WHAT IS EXPECTED:
Show every line of the data below that includes the word "will".

INFORMATION:
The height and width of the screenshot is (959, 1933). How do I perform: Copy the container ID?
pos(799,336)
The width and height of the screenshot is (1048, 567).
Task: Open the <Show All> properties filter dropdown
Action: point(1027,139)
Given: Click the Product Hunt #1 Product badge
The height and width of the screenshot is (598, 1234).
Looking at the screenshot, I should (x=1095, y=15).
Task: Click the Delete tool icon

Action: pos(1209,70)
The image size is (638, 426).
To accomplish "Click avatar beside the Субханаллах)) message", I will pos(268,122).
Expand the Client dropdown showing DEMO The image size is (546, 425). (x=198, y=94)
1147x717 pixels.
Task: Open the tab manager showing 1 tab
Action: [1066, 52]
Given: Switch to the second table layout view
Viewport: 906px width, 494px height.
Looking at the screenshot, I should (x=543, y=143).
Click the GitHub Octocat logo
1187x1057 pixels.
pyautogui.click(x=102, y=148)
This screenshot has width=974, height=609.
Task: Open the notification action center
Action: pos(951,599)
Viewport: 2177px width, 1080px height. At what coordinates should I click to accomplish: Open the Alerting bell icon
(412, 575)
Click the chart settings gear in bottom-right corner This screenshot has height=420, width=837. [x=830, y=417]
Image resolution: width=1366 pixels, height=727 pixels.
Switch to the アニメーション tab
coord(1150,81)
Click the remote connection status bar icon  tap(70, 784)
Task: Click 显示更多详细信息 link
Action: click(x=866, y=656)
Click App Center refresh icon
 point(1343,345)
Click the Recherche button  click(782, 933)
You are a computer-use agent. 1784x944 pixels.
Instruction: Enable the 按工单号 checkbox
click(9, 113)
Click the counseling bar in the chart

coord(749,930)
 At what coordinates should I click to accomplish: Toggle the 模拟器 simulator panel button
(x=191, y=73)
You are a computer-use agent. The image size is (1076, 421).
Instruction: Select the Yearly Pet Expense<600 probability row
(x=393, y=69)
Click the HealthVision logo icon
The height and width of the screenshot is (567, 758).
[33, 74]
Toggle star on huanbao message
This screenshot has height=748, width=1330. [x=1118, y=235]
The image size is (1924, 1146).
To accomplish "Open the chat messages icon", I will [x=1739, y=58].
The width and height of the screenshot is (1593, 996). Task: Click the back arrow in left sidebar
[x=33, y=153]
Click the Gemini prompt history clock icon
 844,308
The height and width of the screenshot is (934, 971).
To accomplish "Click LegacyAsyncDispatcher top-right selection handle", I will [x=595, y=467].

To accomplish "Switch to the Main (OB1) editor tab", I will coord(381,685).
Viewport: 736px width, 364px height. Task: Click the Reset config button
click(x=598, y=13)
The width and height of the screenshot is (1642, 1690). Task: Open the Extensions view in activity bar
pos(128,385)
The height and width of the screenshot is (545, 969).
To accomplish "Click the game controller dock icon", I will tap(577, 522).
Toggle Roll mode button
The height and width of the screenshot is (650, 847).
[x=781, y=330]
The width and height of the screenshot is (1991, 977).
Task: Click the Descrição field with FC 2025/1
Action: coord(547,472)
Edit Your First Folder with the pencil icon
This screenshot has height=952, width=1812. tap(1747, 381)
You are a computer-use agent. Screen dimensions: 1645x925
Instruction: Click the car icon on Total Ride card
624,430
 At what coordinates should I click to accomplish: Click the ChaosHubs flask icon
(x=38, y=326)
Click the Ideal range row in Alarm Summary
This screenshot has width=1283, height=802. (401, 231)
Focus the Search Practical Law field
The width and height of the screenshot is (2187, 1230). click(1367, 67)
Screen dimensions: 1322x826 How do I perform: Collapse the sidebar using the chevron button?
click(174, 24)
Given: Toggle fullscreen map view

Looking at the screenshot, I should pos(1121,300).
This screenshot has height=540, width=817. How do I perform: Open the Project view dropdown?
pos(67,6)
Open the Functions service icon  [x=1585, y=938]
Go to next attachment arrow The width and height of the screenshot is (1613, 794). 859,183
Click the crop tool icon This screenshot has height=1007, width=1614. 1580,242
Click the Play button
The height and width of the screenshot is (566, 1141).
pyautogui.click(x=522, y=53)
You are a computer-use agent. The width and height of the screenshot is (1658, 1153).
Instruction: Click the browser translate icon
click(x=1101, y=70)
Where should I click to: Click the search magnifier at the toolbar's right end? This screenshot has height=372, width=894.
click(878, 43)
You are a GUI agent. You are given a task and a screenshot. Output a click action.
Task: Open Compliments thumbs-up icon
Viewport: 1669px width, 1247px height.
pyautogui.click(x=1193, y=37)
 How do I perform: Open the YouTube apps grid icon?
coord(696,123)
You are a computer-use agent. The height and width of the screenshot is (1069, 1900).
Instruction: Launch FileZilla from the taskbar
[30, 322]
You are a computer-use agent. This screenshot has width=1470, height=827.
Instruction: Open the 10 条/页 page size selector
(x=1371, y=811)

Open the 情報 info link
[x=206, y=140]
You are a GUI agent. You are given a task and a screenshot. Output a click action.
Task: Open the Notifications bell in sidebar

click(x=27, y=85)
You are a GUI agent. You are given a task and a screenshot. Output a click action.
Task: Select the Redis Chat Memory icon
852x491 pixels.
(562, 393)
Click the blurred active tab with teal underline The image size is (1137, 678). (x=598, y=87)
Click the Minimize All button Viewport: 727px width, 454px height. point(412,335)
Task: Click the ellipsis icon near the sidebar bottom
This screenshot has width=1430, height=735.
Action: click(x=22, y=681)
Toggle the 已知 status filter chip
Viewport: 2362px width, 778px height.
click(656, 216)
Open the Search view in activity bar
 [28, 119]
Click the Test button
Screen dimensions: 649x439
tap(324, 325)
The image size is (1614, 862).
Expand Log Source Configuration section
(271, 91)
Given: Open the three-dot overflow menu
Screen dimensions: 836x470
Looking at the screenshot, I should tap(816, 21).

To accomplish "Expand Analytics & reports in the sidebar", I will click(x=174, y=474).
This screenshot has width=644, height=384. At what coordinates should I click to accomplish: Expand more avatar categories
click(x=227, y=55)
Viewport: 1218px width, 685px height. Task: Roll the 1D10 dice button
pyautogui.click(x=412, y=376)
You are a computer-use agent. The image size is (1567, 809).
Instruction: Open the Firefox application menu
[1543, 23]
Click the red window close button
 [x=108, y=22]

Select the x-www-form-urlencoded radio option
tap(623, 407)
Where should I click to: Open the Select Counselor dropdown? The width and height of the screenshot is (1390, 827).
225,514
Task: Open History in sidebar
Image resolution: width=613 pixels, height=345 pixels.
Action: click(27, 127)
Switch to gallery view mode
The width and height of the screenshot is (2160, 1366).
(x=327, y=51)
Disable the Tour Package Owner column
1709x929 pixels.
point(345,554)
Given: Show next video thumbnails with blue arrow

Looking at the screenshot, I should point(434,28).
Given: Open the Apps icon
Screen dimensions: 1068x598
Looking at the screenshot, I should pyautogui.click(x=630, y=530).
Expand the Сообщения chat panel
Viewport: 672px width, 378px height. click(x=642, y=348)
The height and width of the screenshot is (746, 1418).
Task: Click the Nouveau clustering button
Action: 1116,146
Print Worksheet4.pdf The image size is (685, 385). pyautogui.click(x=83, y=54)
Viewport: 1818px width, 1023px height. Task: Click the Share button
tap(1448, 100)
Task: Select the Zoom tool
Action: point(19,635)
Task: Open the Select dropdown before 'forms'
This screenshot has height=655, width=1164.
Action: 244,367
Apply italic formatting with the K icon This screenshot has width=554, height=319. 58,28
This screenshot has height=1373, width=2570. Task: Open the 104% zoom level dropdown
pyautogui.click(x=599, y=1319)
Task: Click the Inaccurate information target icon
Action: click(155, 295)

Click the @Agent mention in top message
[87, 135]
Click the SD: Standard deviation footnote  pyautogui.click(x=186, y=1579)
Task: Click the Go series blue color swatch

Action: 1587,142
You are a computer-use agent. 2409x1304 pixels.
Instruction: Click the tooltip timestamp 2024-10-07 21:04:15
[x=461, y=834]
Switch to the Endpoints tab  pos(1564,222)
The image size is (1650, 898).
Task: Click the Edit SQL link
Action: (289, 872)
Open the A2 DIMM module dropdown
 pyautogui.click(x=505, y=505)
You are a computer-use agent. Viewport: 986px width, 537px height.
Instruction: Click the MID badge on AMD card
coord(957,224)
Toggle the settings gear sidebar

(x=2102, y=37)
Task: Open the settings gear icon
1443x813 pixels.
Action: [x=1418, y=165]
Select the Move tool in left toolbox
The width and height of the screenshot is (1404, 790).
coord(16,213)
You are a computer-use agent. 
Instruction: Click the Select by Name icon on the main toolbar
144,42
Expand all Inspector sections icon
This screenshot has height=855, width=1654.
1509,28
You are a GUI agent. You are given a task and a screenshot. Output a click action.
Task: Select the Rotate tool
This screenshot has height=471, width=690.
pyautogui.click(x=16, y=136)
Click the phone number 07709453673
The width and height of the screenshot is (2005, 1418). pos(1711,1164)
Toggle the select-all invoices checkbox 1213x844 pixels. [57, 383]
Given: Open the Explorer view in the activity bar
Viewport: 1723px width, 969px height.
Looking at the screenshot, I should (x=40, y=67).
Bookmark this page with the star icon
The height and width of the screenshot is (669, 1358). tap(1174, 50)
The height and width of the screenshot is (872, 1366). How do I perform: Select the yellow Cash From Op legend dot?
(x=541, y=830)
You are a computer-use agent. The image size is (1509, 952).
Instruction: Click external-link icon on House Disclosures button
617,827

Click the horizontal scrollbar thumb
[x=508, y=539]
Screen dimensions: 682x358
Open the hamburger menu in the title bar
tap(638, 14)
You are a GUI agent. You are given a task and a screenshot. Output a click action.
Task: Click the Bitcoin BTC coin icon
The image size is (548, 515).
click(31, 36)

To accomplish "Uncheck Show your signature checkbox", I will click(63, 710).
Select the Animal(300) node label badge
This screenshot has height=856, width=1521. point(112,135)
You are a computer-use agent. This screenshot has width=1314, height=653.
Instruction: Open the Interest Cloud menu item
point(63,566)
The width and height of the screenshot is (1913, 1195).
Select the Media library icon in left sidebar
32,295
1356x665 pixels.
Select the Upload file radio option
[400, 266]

RESPONSE:
To accomplish "Click avatar beside the Субханаллах)) message", I will pos(268,122).
To accomplish "Open the chat messages icon", I will [x=1739, y=58].
To accomplish "Click LegacyAsyncDispatcher top-right selection handle", I will [x=595, y=467].
To accomplish "Switch to the Main (OB1) editor tab", I will coord(381,685).
To accomplish "Click the game controller dock icon", I will tap(577, 522).
To accomplish "Expand Analytics & reports in the sidebar", I will click(x=174, y=474).
To accomplish "Uncheck Show your signature checkbox", I will click(63, 710).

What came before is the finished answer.